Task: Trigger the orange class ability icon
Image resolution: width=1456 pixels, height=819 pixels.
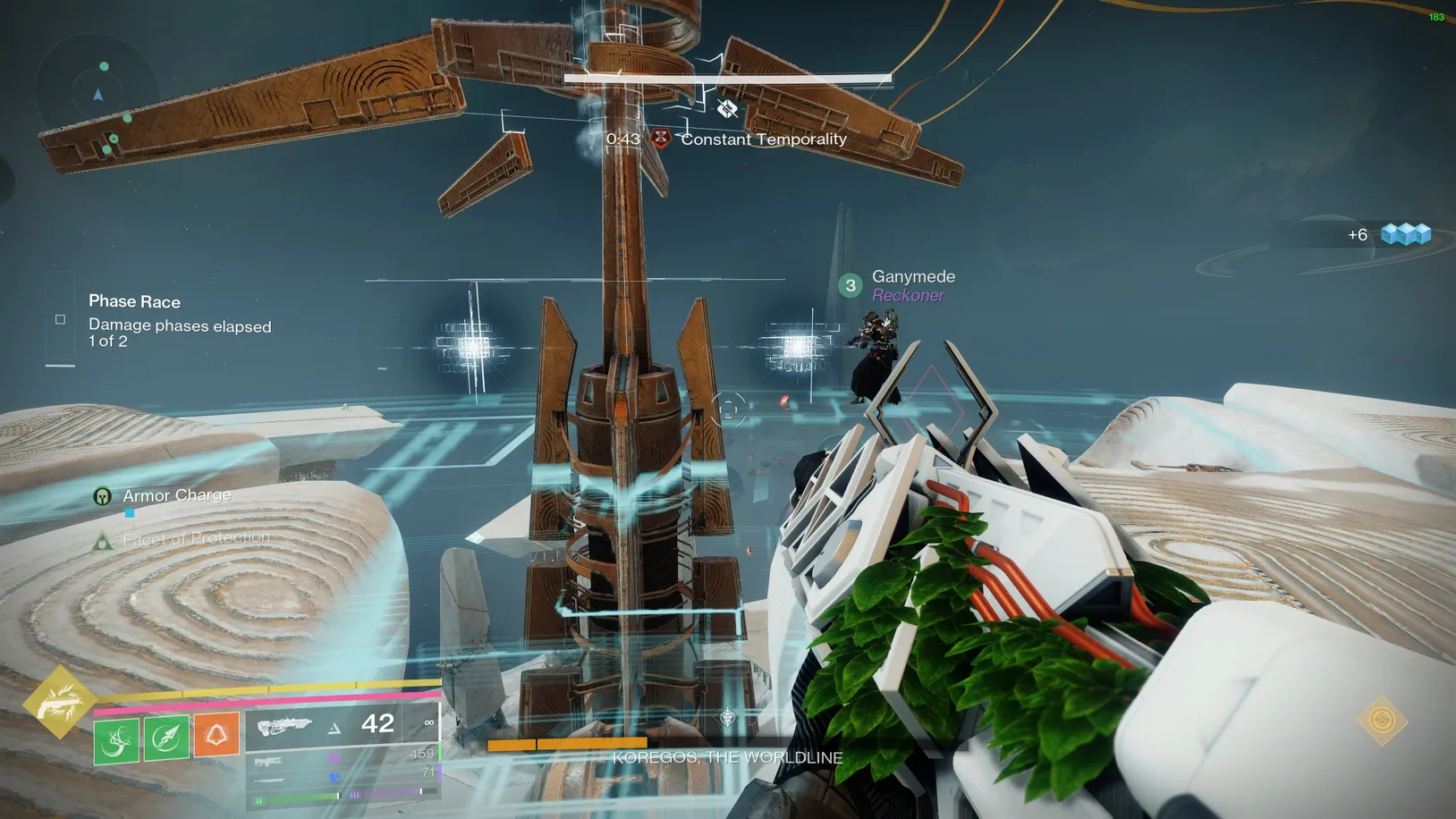Action: pyautogui.click(x=216, y=736)
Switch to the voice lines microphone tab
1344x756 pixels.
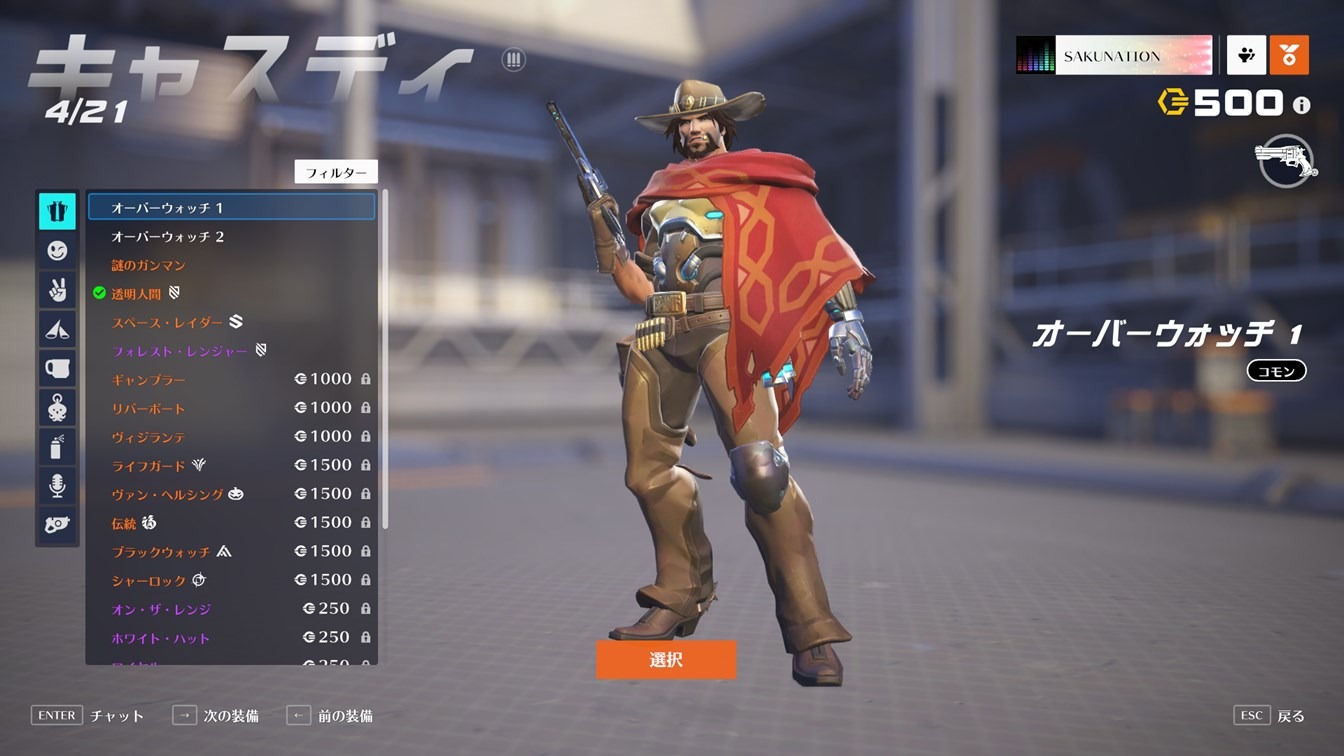pyautogui.click(x=57, y=486)
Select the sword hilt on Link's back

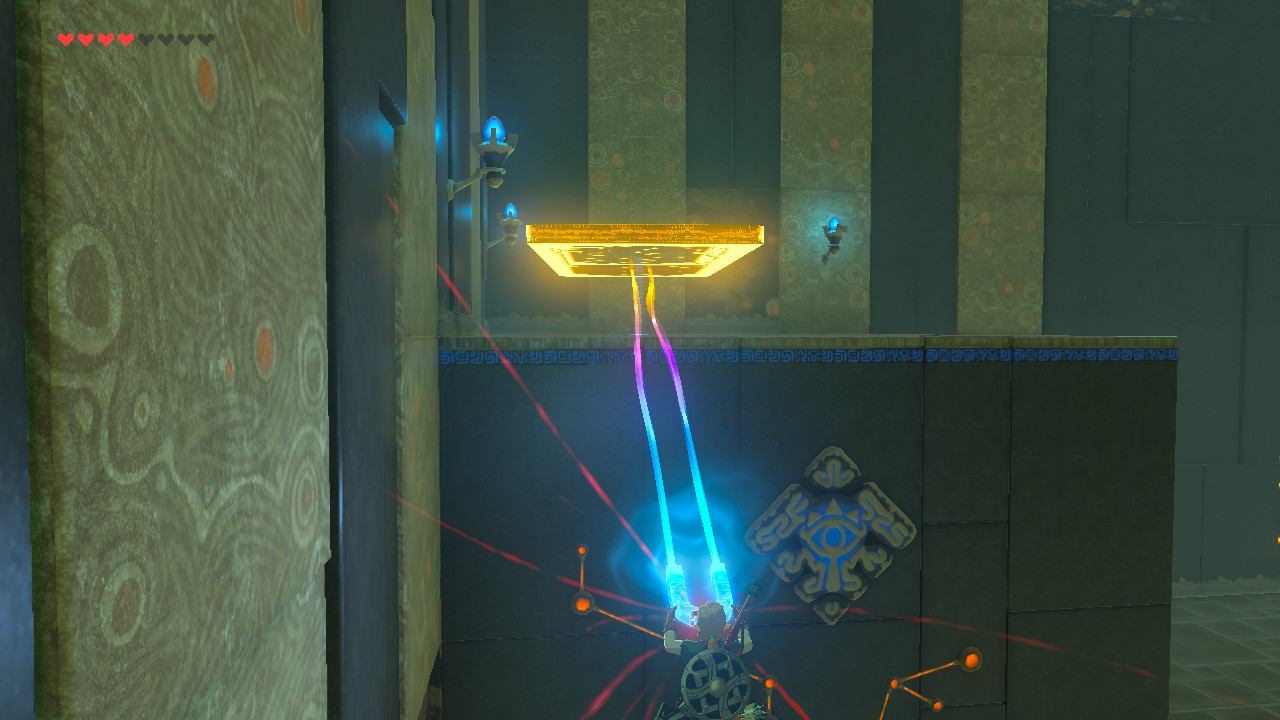(x=752, y=590)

# # #

* [EXERCISE DESCRIPTION]: Rewrite the data above, replacing "pixels" with "px" and changing nothing else. Leave the pictures out.

* [EXERCISE ANSWER]:
Task: Trigger the orange class ability icon
Image resolution: width=1456 px, height=819 px.
Action: pyautogui.click(x=216, y=736)
Switch to the voice lines microphone tab
1344x756 px.
pyautogui.click(x=57, y=486)
Select the sword hilt on Link's back

(x=752, y=590)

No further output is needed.